The other solution could be that we somehow monitor the file-system for changes and update the database accordingly. While this is not unimaginable, with this approach we would lose one of the biggest benefits of a database server: its consistency. It is inevitable that in such a system there are moments, when the database doesn't reflect the state of the file-system exactly. Operations based on those outdated information would yield erroneous results. It's easy to see that these states of inconsistencies would get more frequent and would last longer as the number of files under management and the number of operations on them are growing. It is worth mentioning that Teflon is aimed at feature length films with heavy post-production needs, which in practice translates to millions of big binary files. Unfortunately this path also proved to be unacceptable for us.
Databases also have some other disadvantages for our purposes:
- In order to be usable we need two services to run: the database and the file-system.
- Both deployment and maintenance is harder since we need to manage two services instead of one.
- We need two kind of information transfer between devices, one for each service.
- Archiving would be harder since information would be stored and managed by two different services.
In one sentence the gist of our approach is to never store information at multiple places. Since performance constraints force us to store media files in the file-system, in order to keep them at the same place we must store metadata there too. So that's what we do, and we are trying to make the best out of it. For example we not only resist to store the same information twice, but we also keep metadata files close to the files themselves, which results in some really nice features.
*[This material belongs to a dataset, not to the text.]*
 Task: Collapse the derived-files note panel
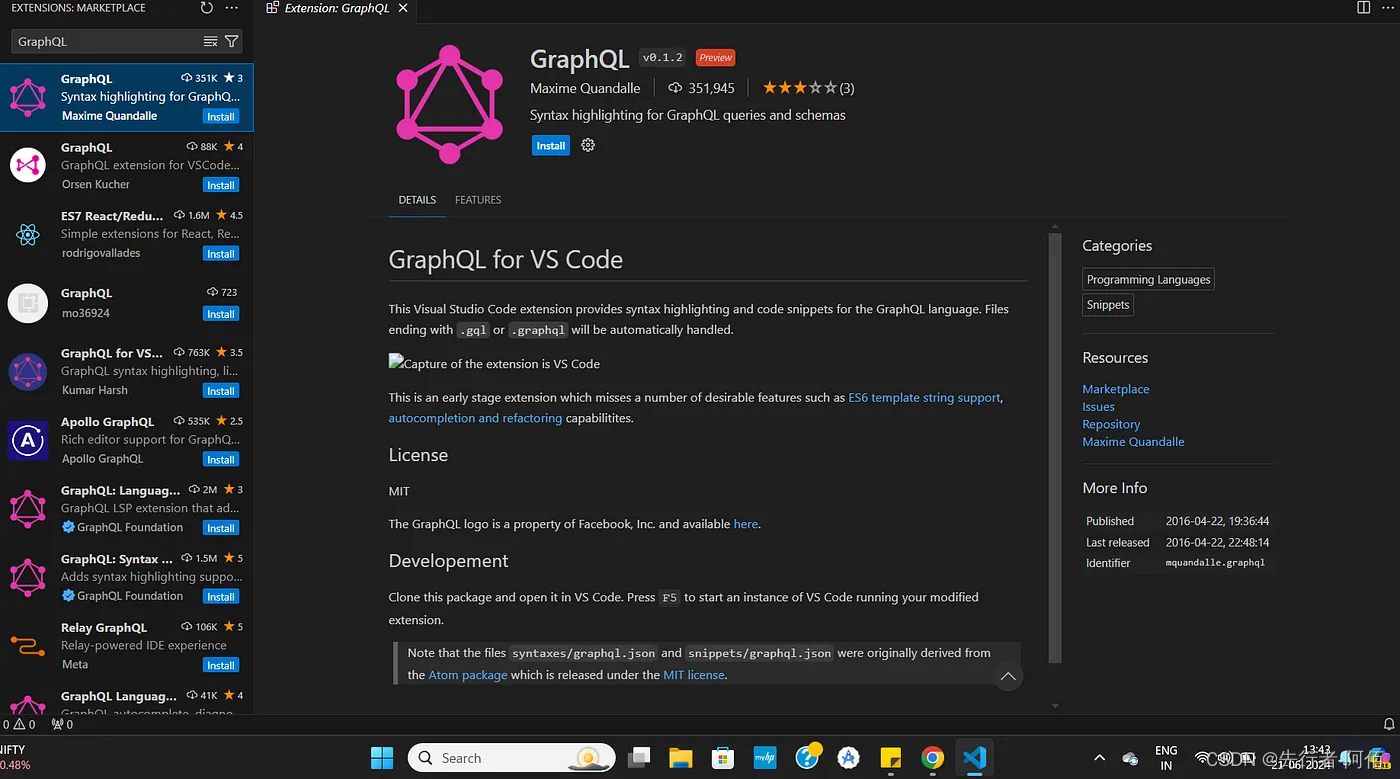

It is fairly simple how we store metadata about files in Teflon. Metadata for files are stored in hidden directories named .teflon. Every file with metadata has a counterpart in the .teflon directory, which has the same name as the file, with the ._ extension added to it. Metadata about the directory that contains the .teflon directory is stored in the file named _.
files_with_metadata
├── .teflon
│ ├── _ # metadata about 'files_with_metadata'
│ ├── video_1.mov._ # metadata about 'video_1.mov'
│ └── video_2.mov._ # metadata about 'video_1.mov'
├── video_1.mov
└── video_2.mov
With this simple approach we not only solve the original problem, but we also get some really nice side effects for free. For example moving or copying a directory with mv or cp -r moves the metadata about both the directory and the files in it with itself without any extra effort. This also holds for synchronized folders between devices.
The ability to execute automated file transformations is one of the three cornerstone services of Teflon. The fact that we store metadata in files, makes it possible to use the same automation mechanisms to manipulate metadata automatically.
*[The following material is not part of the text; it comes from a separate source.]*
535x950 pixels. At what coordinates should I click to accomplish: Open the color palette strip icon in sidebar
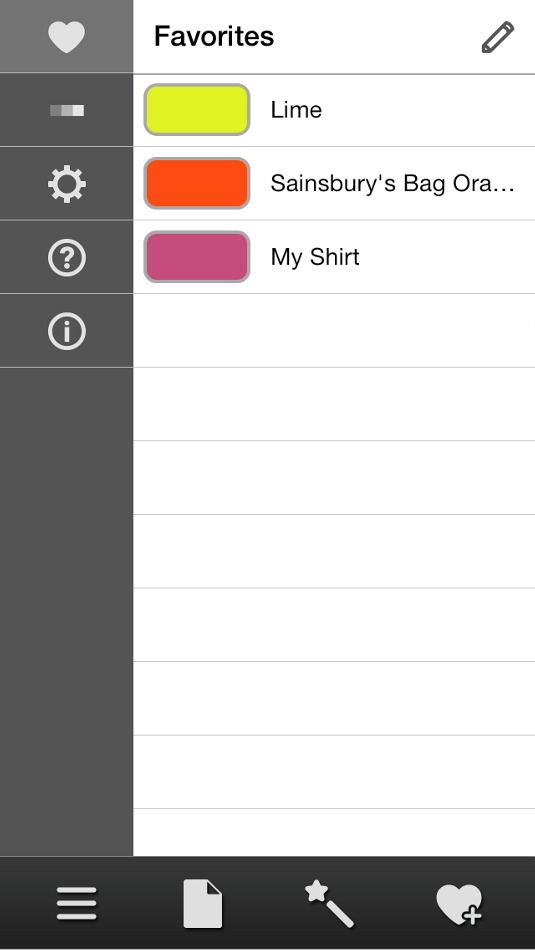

Archiving is also very easy with this organization. Just archive a folder with your favorite tool, and you will be able to restore the files with metadata with the same ease. Again for free.
Of course metadata still can be corrupted, but it is (hopefully) never the software's fault.
Like every design decision this one also has some downsides.
In contrast to folders basic operations on files like moving, copying and linking need special attention. If we want to keep the attached metadata we need to apply the operation on the metadata files as well. While we can achieve this by executing two standard commands, it is much easier and safer to use Teflon to do this, by the teflon mv, teflon cp and teflon ln commands.
We can argue that metadata is more vulnerable to corruption in this setup, since users of the system sooner or later will do some mistakes resulting in corrupted metadata. While this might be true in some theoretical sense, in our viewpoint this is mitigated by the fact that you can use all your existing file-system level tools on your files.
Another drawback is that we need to implement our own search facility instead of using a database's one.